What is needed is an exact copy of the entries below, with the pictures left out.

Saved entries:
=== Section Start ===

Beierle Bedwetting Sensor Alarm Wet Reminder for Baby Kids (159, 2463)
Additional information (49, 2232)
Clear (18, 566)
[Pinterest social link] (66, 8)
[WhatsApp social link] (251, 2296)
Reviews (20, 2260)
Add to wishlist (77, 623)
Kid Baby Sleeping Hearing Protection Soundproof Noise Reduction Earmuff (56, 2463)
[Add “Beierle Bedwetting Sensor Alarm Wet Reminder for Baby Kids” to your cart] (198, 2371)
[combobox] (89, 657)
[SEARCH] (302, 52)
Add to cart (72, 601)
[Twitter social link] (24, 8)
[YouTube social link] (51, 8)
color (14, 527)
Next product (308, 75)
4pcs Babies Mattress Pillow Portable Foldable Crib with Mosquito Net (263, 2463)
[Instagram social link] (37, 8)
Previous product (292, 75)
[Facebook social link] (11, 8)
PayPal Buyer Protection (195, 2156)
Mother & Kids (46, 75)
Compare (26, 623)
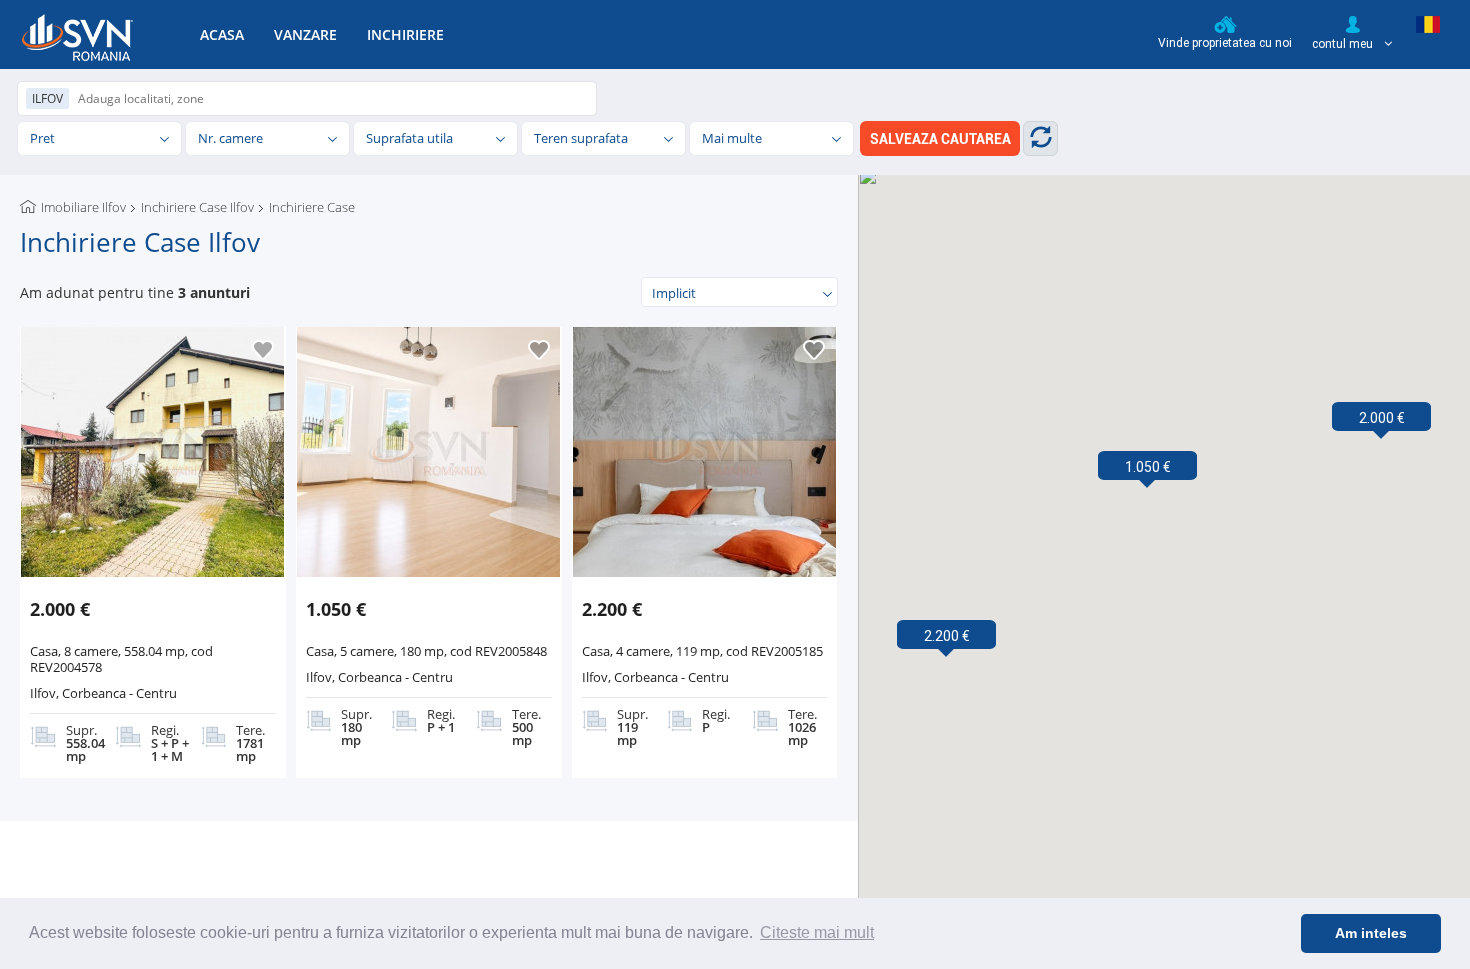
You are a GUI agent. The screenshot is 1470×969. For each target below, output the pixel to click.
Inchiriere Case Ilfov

=== Section End ===

=== Response to this exercise ===
Beierle Bedwetting Sensor Alarm Wet Reminder for Baby Kids (159, 2463)
Additional information (49, 2232)
Clear (18, 566)
[Pinterest social link] (66, 8)
[WhatsApp social link] (251, 2296)
Reviews (20, 2260)
Add to wishlist (77, 623)
Kid Baby Sleeping Hearing Protection Soundproof Noise Reduction Earmuff (56, 2463)
[Add “Beierle Bedwetting Sensor Alarm Wet Reminder for Baby Kids” to your cart] (198, 2371)
[combobox] (89, 657)
[SEARCH] (302, 52)
Add to cart (72, 601)
[Twitter social link] (24, 8)
[YouTube social link] (51, 8)
color (14, 527)
Next product (308, 75)
4pcs Babies Mattress Pillow Portable Foldable Crib with Mosquito Net (263, 2463)
[Instagram social link] (37, 8)
Previous product (292, 75)
[Facebook social link] (11, 8)
PayPal Buyer Protection (195, 2156)
Mother & Kids (46, 75)
Compare (26, 623)
You are a GUI agent. The screenshot is 1470×969. For each target below, output the pixel to click.
Inchiriere Case Ilfov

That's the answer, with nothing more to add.